Easy Reorder, Wal-Mart‘s answer to Amazon‘s Dash button, was unveiled Wednesday, the latest example of the Bentonville, Ark.-based retailer giant’s aggressive omnichannel push since its acquisition of Jet.com in August.

“Easy Reorder contributed to the growth we saw in the first quarter,” said Jordan Sweetnam, vice president of customer experience and product at Wal-Mart global e-commerce, referring to the period’s 63 percent increase in online sales, which were also impacted by recent acquisitions. “It’s going to be a game-changer.”

Now available on desktops and the Wal-Mart mobile app, Easy Reorder integrates in-store and online purchases. “We’re providing you with a single spot to view and repurchase the items you buy most frequently, like dog food, cereal, shampoo and diapers,” Sweetnam said. “The site remembers the walmart.com items you purchased, but also the diapers you bought in your local store.”
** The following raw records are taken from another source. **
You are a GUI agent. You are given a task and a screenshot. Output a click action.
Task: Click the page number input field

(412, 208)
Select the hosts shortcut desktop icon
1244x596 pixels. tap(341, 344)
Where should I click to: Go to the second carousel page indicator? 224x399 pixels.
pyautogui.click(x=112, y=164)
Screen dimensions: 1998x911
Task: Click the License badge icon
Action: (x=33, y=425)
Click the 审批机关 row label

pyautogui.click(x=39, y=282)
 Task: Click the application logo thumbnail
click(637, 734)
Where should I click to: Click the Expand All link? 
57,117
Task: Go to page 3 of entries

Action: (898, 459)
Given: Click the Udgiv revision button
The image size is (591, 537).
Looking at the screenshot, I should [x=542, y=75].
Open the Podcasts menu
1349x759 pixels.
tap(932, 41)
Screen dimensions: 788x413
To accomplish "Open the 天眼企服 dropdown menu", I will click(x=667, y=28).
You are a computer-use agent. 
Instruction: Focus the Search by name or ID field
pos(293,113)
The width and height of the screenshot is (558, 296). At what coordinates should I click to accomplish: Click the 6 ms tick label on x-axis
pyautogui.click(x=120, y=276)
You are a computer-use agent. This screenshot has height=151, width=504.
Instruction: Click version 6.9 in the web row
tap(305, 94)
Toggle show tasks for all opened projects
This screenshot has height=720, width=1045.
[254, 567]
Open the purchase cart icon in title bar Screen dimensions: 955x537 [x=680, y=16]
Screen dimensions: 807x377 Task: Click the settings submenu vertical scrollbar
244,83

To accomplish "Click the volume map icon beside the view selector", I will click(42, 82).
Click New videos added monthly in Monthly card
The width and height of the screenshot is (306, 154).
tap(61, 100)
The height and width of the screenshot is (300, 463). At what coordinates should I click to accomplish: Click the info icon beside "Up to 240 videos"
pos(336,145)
According to Sweetnam, the list-building feature of Easy Reorder allows consumers to create lists of frequently purchased items simply by going to a store and buying everything they need. “Building a list of individual products takes a really long time,” he said. “Now, when you come home, everything will be neatly organized on walmart.com.”

Wal-Mart said Easy Reorder “is part of our team’s laser focus on helping customers save both money and time by leveraging our more than 4,700 stores and walmart.com,” a reminder that Amazon lacks the physical retail infrastructure to build and exploit synergies between the two platforms.

Wi-Fi-connected Dash buttons were introduced in 2015 for Prime members for a limited number of branded products such as Tide and Ziploc. Amazon quickly realized that it needed to add buttons for more products and last year added 100 additional ones. The program, which is said to have grown to some 300 buttons, reportedly introduced its first for apparel for Calvin Klein.

Meanwhile, on the grocery wars front, Wal-Mart is testing 24-hour automated 20-by-80-foot kiosks that can hold up to 30,000 products, to challenge Amazon Go, a type of store that’s said to feature the newest technology. Shoppers placing an online order with a store, choose the self-service option to order from the 24-Hour Pickup kiosk. When the order is ready — usually in 60 seconds — they enter the code they received at the drive-up kiosk.

Grocery is shaping up to be a key battleground between Amazon and Wal-Mart. Amazon in June raised the ante with its acquisition of Whole Foods Market. The online giant hasn’t divulged its plans for the upscale supermarket chain, retail experts have said the acquisition demonstrates Amazon’s interest in physical retail. But Amazon operates a little more than 400 stores while Wal-Mart’s fleet numbers 5,000. Wal-Mart is testing both high-tech and low-tech solutions to delivery with an employee delivery service.